Die Schweizer Regierung hat sich zwar auf die Fahne geschrieben, die Kreislaufwirtschaft zu fördern, aber der Bundesrat schöpft seinen Spielraum hinsichtlich rechtlich bindender Massnahmen zu Plastik nicht aus. Mittlerweile ist die Schweiz in Sachen Reduktion von Einwegplastik bereits das Schlusslicht Europas. In über 70 Vorstössen haben Schweizer Parlamentarierinnen und Parlamentarier bisher verlangt, dass das Plastikproblem angegangen wird.

Im Dezember 2022 intensivierten Nationalrätinnen und Nationalräte ihre Bemühungen und forderten den Bundesrat in diversen Interpellationen auf, Stellung zu beziehen. OceanCare begleitet die Aktivitäten sachkundig im Hintergrund und unterstützt deren Vorstösse mit soliden Fakten zum Plastikproblem in der Schweiz und mit einer Petition, die es der Bevölkerung erlaubt, den Bundesrat ebenfalls zum Handeln aufzufordern.

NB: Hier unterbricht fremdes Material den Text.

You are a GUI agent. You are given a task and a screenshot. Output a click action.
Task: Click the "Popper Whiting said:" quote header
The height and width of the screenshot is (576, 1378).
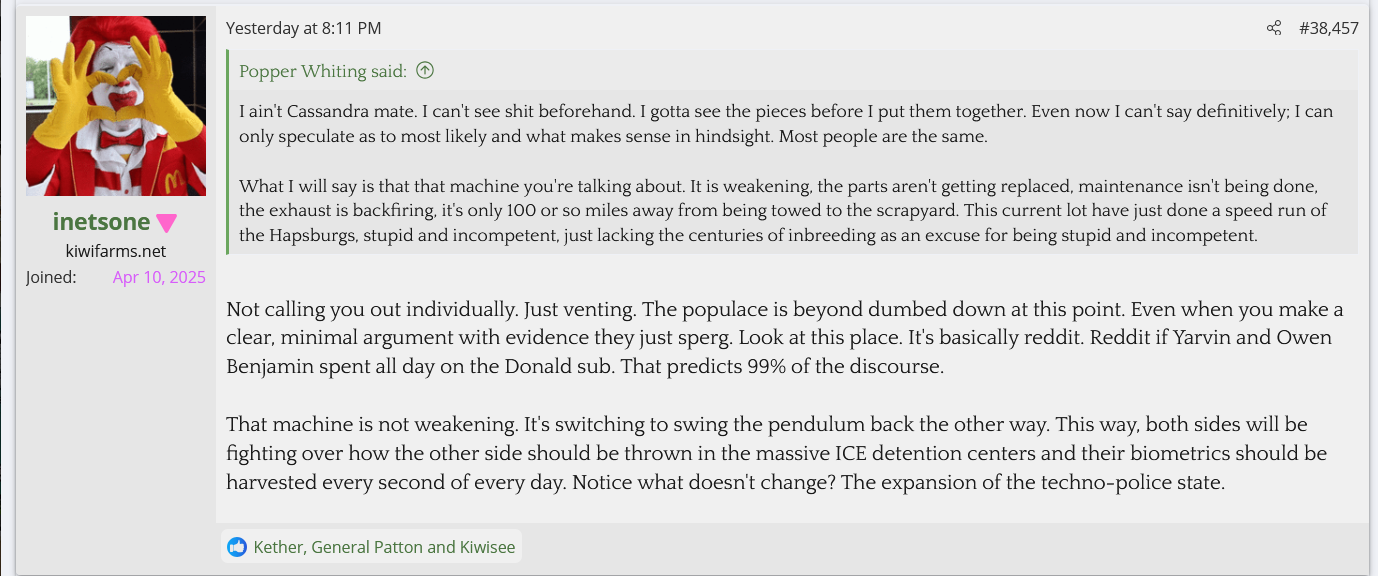click(323, 71)
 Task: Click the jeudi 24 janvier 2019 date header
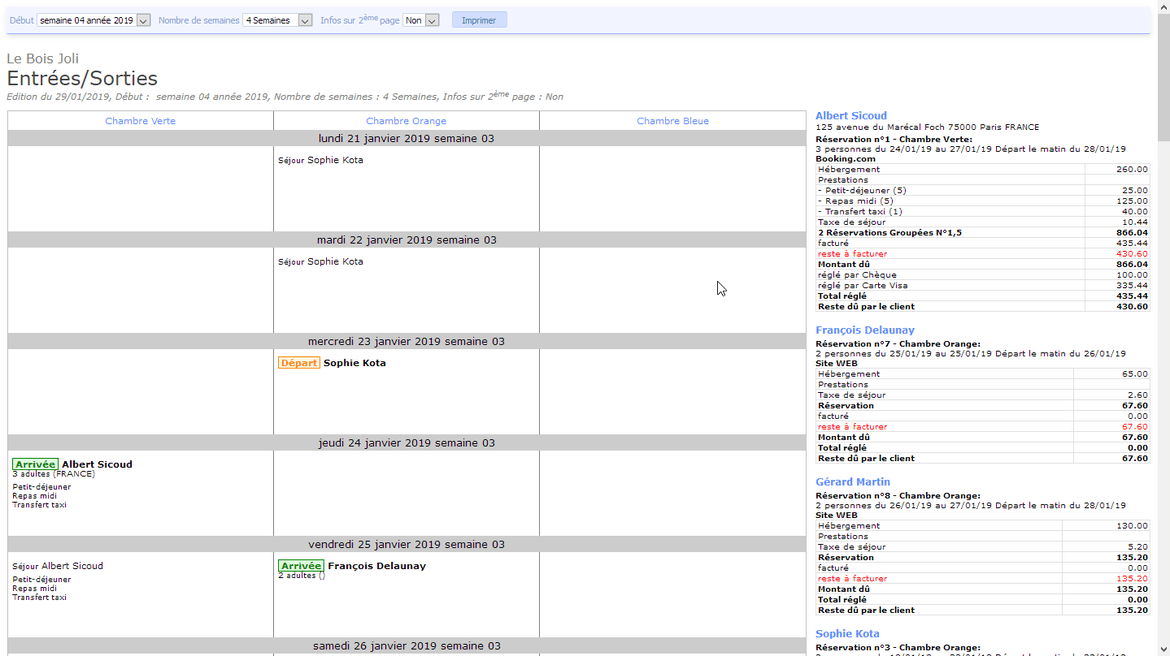pyautogui.click(x=406, y=443)
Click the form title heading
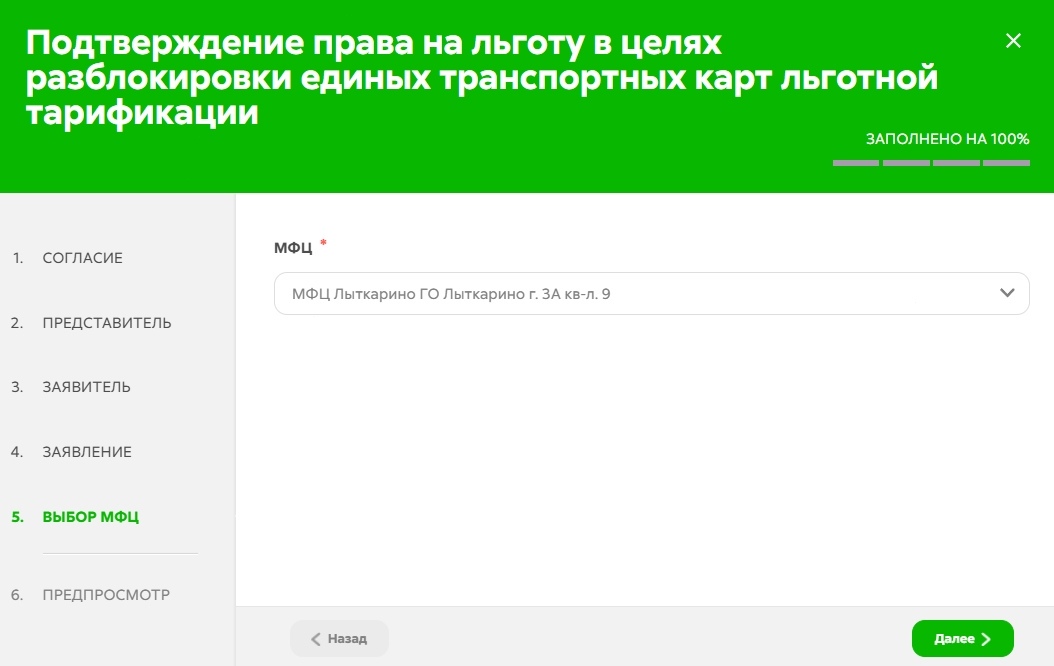Image resolution: width=1054 pixels, height=666 pixels. point(480,78)
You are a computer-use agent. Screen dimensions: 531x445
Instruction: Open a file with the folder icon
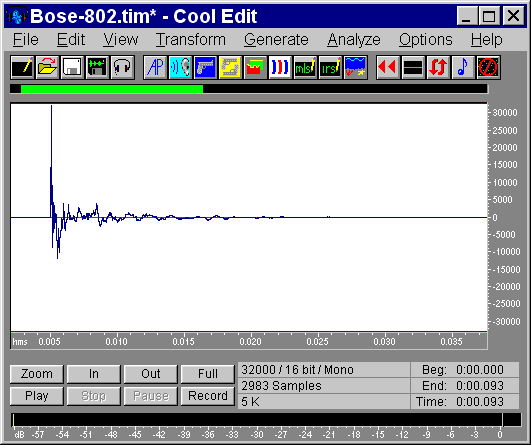coord(47,67)
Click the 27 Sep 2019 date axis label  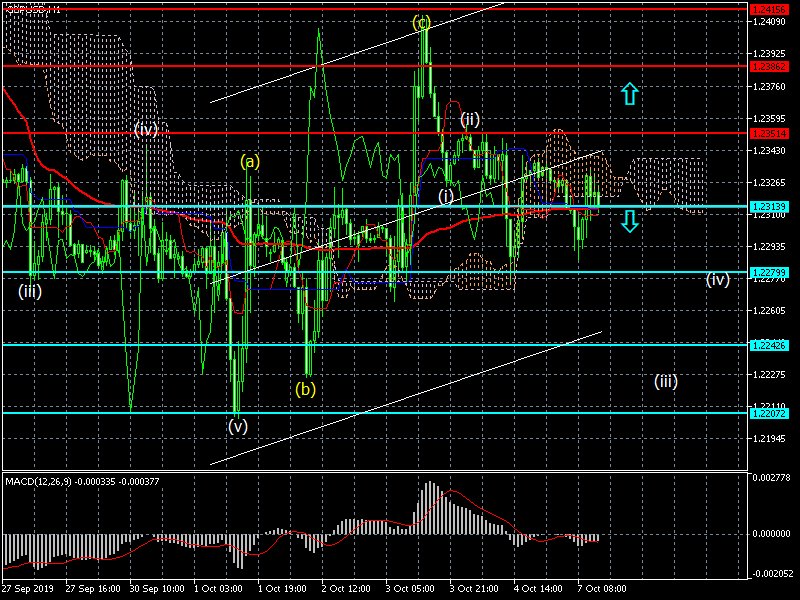point(28,590)
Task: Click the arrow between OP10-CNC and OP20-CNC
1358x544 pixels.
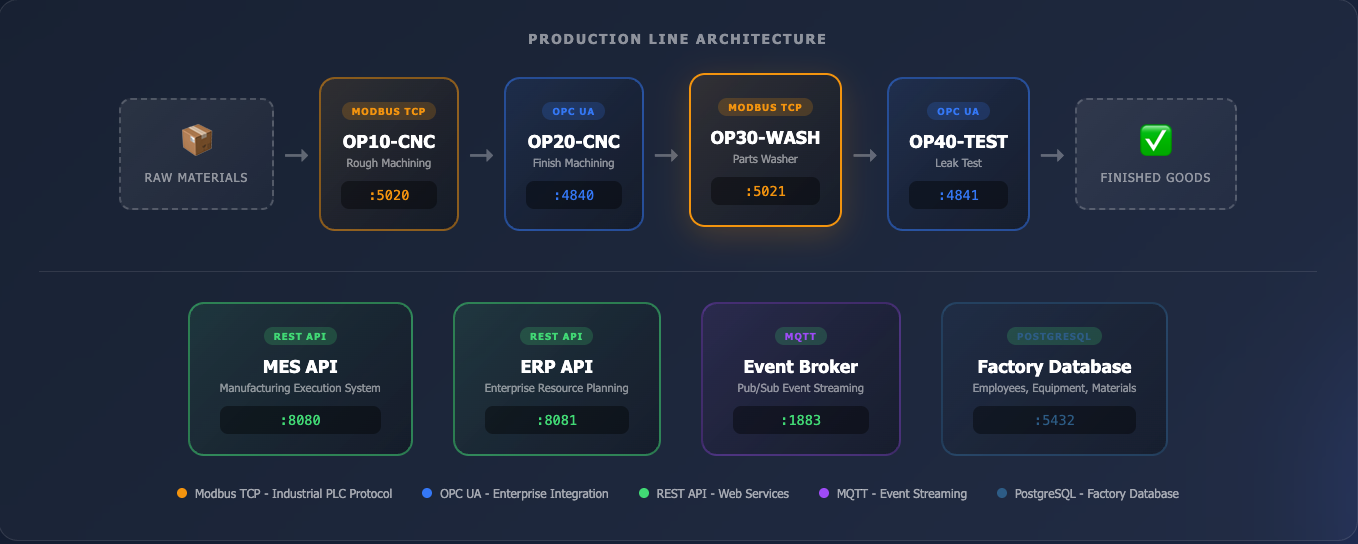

Mythos «Saubere Schweiz» - die Fakten

  • In der Schweiz werden pro Jahr 1 Million Tonnen Plastik verbraucht. Das sind 127 Kilogramm pro Person und damit der europaweit höchste Pro-Kopf-Verbrauch von Kunststoffen.
  • In der Schweiz werden pro Jahr 780 000 Tonnen Kunststoffe zu Müll. Davon landen gemäss Bundesamt für Umwelt (BAFU) 14 000 Tonnen in Schweizer Böden sowie in Gewässern.
  • Massnahmen gegen Littering kosten die Schweiz 200 Millionen Franken pro Jahr.
  • Eine Studie zeigt, dass Mikroplastik in grossen Mengen auch im Schnee der Schweizer Berge zu finden ist.
  • An Ufern und im Wasser der Schweizer Seen und Flüsse landen pro Jahr 120 bis 150 Tonnen Plastikmüll.
  • 80 Prozent des Mülls in der Schweiz wird verbrannt und pro Tonne Abfall entstehen 170 Kilo hochgiftige Schlacke.
  • 65 Prozent der Littering-Abfälle bestehen aus Kunststoff – den grössten Teil davon machen Zigarettenstummel aus.
  • Schweizer Naturschutzgebiete sind mit schätzungsweise 53 Tonnen Mikroplastik verseucht.
  • Der Rhein schwemmt pro Jahr rund 10 Tonnen Mikroplastik in die Nordsee.
  • Der Zürichsee enthält rund 141 Kilo Mikroplastik.
  • Kunststoffe bleiben sehr lange in der Umwelt und geben laufend Giftstoffe ab. Entsprechend steigt die toxische Belastung von Jahr zu Jahr und damit die Gefahr für Menschen, Tiere und Pflanzen.
  • Weitere Fakten zum Plastikproblem in der Schweiz

OceanCare setzt alles daran, dass das Plastikproblem durch gesetzliche Richtlinien weltweit und auch in der Schweiz an den Wurzel gepackt wird. Bis unnötiges Einwegplastik verboten sein wird, ist es an uns allen, davon so wenig wie möglich zu verbrauchen und zu sagen: I Care!